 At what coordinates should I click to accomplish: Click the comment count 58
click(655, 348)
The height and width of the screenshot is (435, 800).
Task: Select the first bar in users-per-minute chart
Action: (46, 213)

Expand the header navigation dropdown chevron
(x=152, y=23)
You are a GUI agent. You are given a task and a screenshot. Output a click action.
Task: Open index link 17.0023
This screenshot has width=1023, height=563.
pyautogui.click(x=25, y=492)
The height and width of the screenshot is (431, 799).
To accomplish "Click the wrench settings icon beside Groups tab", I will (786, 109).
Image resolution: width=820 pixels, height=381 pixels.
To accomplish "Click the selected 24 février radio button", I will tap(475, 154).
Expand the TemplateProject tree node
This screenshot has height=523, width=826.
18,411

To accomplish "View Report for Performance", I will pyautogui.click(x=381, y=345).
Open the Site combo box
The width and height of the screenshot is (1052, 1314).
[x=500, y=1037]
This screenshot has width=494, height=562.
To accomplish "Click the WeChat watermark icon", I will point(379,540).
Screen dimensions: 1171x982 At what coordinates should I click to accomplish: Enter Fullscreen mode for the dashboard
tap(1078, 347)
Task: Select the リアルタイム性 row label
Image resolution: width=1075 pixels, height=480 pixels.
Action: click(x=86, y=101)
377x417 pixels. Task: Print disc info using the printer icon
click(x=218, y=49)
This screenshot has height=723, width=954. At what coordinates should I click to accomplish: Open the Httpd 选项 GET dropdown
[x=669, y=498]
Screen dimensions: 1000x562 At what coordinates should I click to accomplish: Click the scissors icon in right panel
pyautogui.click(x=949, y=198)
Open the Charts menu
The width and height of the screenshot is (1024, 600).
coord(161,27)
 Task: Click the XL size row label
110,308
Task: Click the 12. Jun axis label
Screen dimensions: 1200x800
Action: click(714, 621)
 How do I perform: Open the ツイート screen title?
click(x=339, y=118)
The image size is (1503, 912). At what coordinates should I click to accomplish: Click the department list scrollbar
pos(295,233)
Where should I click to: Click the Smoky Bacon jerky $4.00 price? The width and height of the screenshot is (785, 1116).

-*-

**Problem to work on**
Each line from the one containing "Screen dimensions: 1200x800" down to the last line of the material above is to be transcribed exactly, with nothing else included.

**Answer section**
Screen dimensions: 1200x800
Action: click(714, 621)
 How do I perform: Open the ツイート screen title?
click(x=339, y=118)
The image size is (1503, 912). At what coordinates should I click to accomplish: Click the department list scrollbar
pos(295,233)
Where should I click to: Click the Smoky Bacon jerky $4.00 price? The width and height of the screenshot is (785, 1116).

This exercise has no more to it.